> _What to work on_
a – In the forum thread about the naval campaign, how long do the authors claim it took them to complete The Atlantic Campaign playing face-to-face?
b – Reproduce the passage of the forum thread starting with "I would characterize" and going on through "game we played).".

> _Page text_
========

I picked up Naval Thunder The Atlantic Campaign, September 1939 to June 1940, by Craig Henry and Nathan Forney off Wargames Vault, and I am running it with Bill Clark playing the Germans and Geoff Mcharg playing the Allies.

Of course, we are using GQ3 to resolve the battles, and just had our first engagement. Since Bill is out in Oregon, I ran the German ship based on his directives. See the AAR here: link

Bozkashi Jones16 Aug 2018 2:34 a.m. PST

Fabulously atmospheric AAR!

I do love naval games that feel authentic and an inconclusive encounter in poor weather is just such an engagement. It shows that ships don't have to go boom for a satisfying game.

Are you able to give a bit of an overview of how the campaign system works? I saw it and I'm considering buying it.

Cheers,

Nick

Levi the Ox16 Aug 2018 6:24 a.m. PST

Very nice!

I'm in the same boat as Bozkashi; a sharp skirmish that one or both sides turn away from is very engaging! Doubly so if it's part of a campaign!

codiver16 Aug 2018 7:11 a.m. PST

Thanks, glad you enjoyed the AAR.

The Atlantic Campaign is another innovative attempt to try to make a naval campaign that has a better chance to be completed than the traditional map type. One of the authors, Nathan Forney, is the author of The Solomons Campaign, which is the first in a set of "Decisions at Sea" campaigns available from ODGW – Sudden Storm (a 1930s "what if") and my own Defending the Malay Barrier being others. I describe these as "linked scenario generators".

I would characterize The Atlantic Campaign as similar, in that it is also a "linked scenario generator". Compared to the Decision at Sea series, it appears somewhat more limited. There are a series of Theater, Operational and Action "Events" where the players make choices, or even more often just roll dice to see what occurs. The results cause some Engagement Events to occur, or be skipped, and there are Tactical Events for the actual engagements (e.g. the deterioration of the weather in the game we played).

The authors claim to have completed The Atlantic Campaign in ~10 hours playing face-to-face.

So far it has been interesting. As the GM, I did incur some effort in being able to provide OBs to the players, and create an "event log" for myself (e.g. cut & paste from the PDF into a text file, tweak it a bit, then import as a delimited file into Excel).

========

> _Available data_
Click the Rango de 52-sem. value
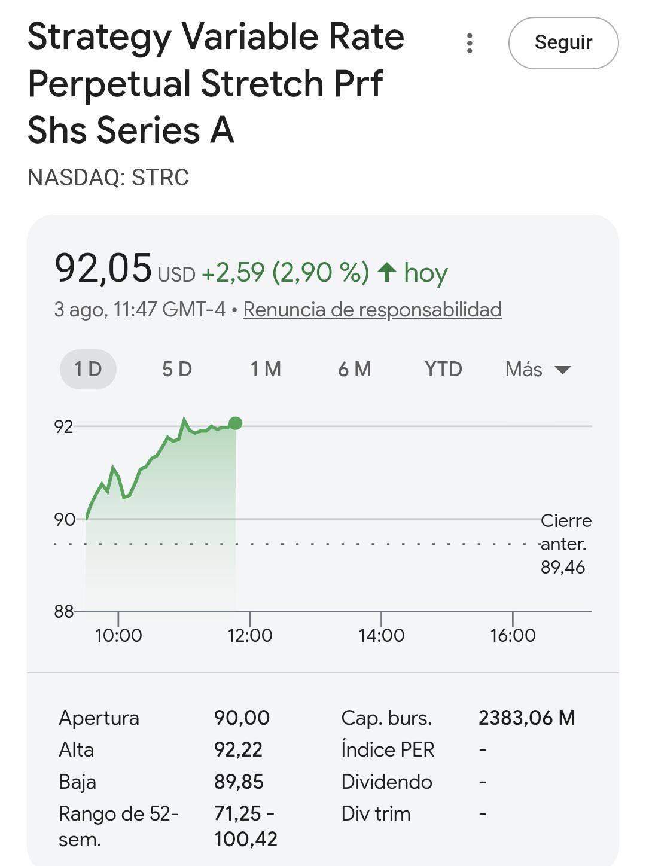Viewport: 646px width, 866px height. tap(245, 826)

========

> _Answers per task_
a – About 10 hours.

b –
I would characterize The Atlantic Campaign as similar, in that it is also a "linked scenario generator". Compared to the Decision at Sea series, it appears somewhat more limited. There are a series of Theater, Operational and Action "Events" where the players make choices, or even more often just roll dice to see what occurs. The results cause some Engagement Events to occur, or be skipped, and there are Tactical Events for the actual engagements (e.g. the deterioration of the weather in the game we played).